Çinli kadından Eskimo kadınına, Afrikalıdan Avrupalıya, dünyanın her yerinde kadının tercihi maddi imkan veya sosyal statü… erkeğin ise; dış görünüş… buss’a göre bunun sebebi genlerimiz. Milyonlarca yıl geçmesine rağmen taş devrinden bu yana en iyi biçimde yeniden üremesi genetik kodlarımıza yerleşmiş tercihlere bağlı…

Kadının yumurtası sınırlı bu yüzden seçici… önceliği yumurta için en uygun şartlar… bu yüzden kendinden güçlü, yaşça büyük, kendinden uzun ve zengin erkek tercih ediyor…
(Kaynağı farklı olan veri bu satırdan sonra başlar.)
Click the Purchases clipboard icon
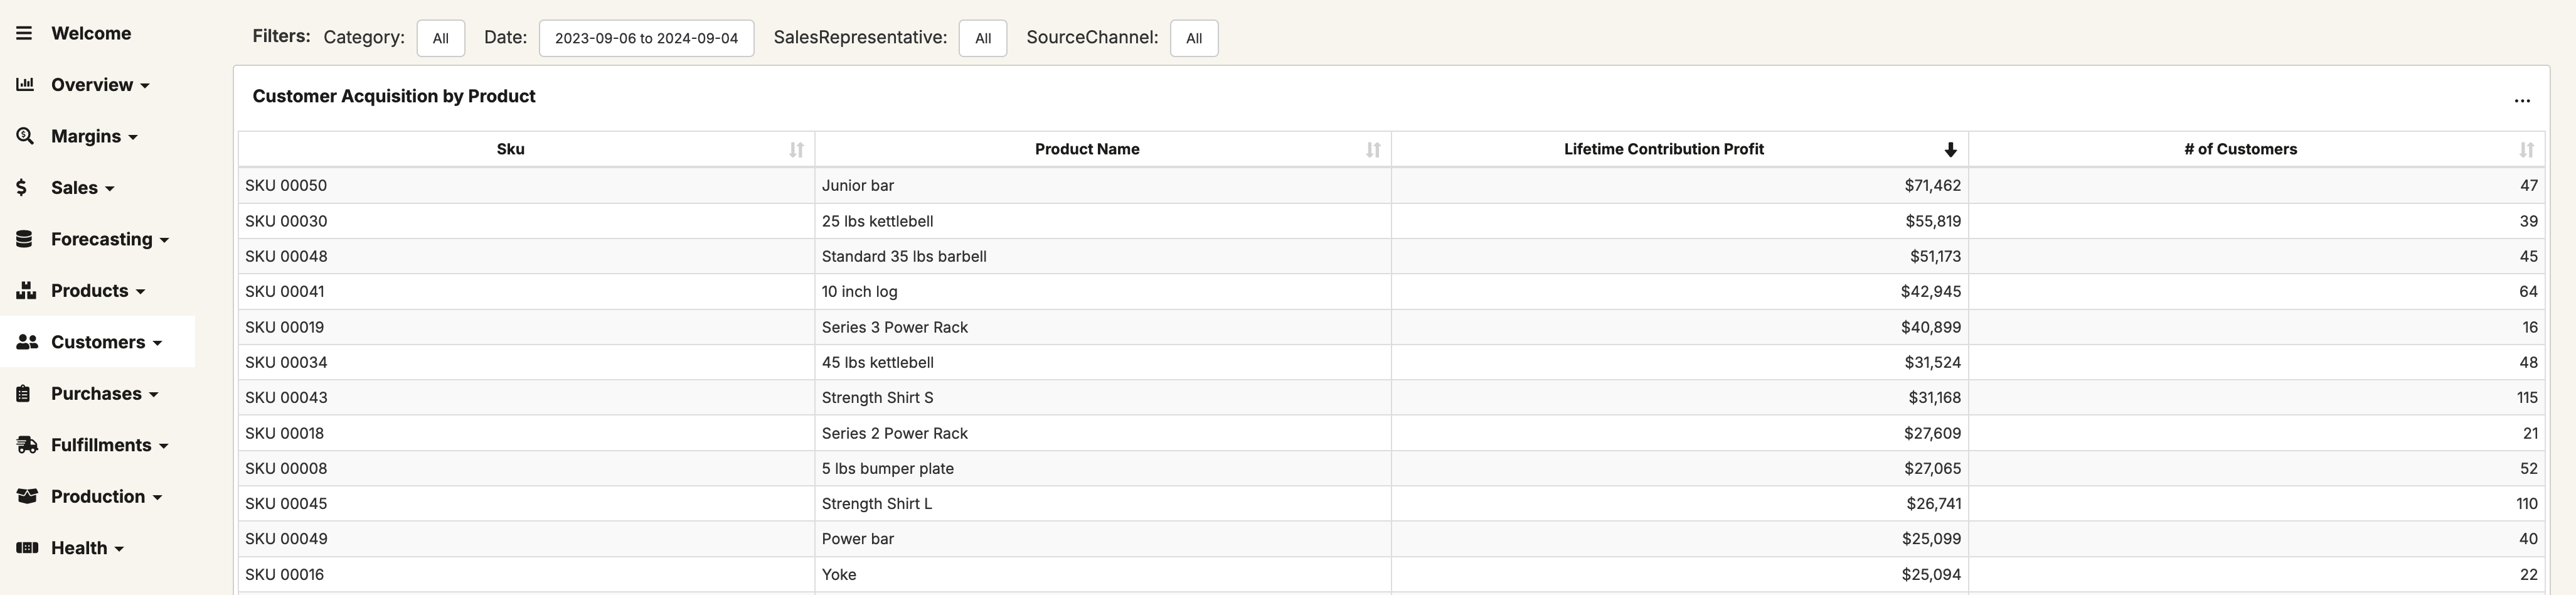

Erkeğin spermi bol… ve avcı ruhlu… önceliği en güzel, en sağlıklı, en simetrik beden… dünyanın her yerinde erkeğin tercihi kalın dudaklar, yuvarlak hatlar, parlak düz saçlar, kendinden genç gibi dış görünüm özellikleridir…
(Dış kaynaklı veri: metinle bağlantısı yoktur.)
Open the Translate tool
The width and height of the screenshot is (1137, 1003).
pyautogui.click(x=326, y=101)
Yani eşimiz beynimizde robot resim olarak var…o robot resme en uygunu eş olarak seçiyoruz…
Yani iki kere iki dört
“Kadınlar daha zengini arar, erkekler daha güzeli”
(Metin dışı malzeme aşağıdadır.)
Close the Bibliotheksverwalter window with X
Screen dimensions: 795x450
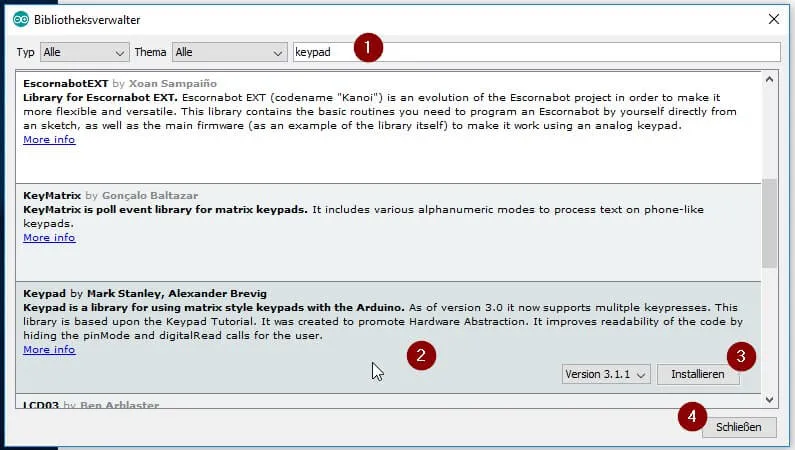[773, 18]

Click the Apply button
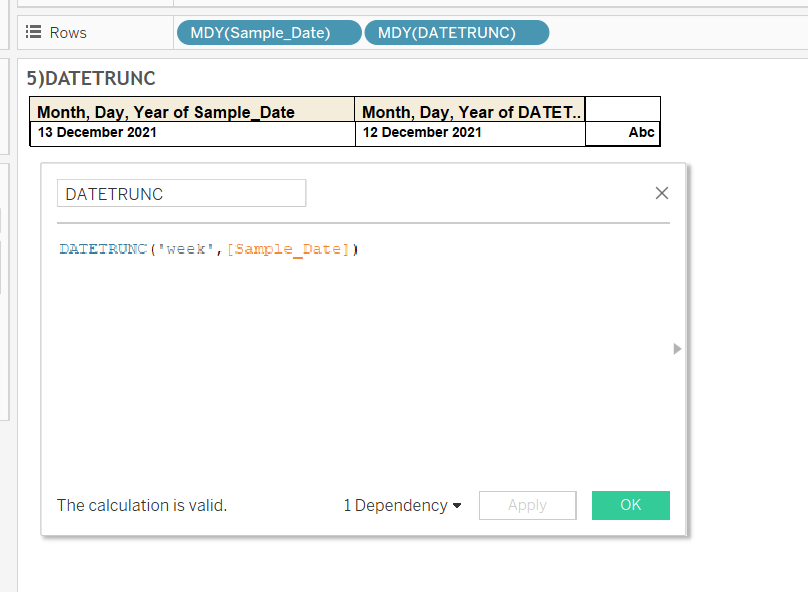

david buss 33 ülkede yıllarca araştırmış bunu bulmuş… bense ondan habersiz kendi sınırlı dünyamda tanıdığım kadınlardan kendimi hiç zorlamadan öğrendim bunu zaten… yaa ben ne zekiyim demeye getirmiyorum meseleyi… buss un araştırmasıda iyi olmuş, benim yazdıklarımın ispatı olmuş… hani ben yazınca bana kızan bazı kadınlara “ alın işte ispatı” demiş oldum bu yazıyla…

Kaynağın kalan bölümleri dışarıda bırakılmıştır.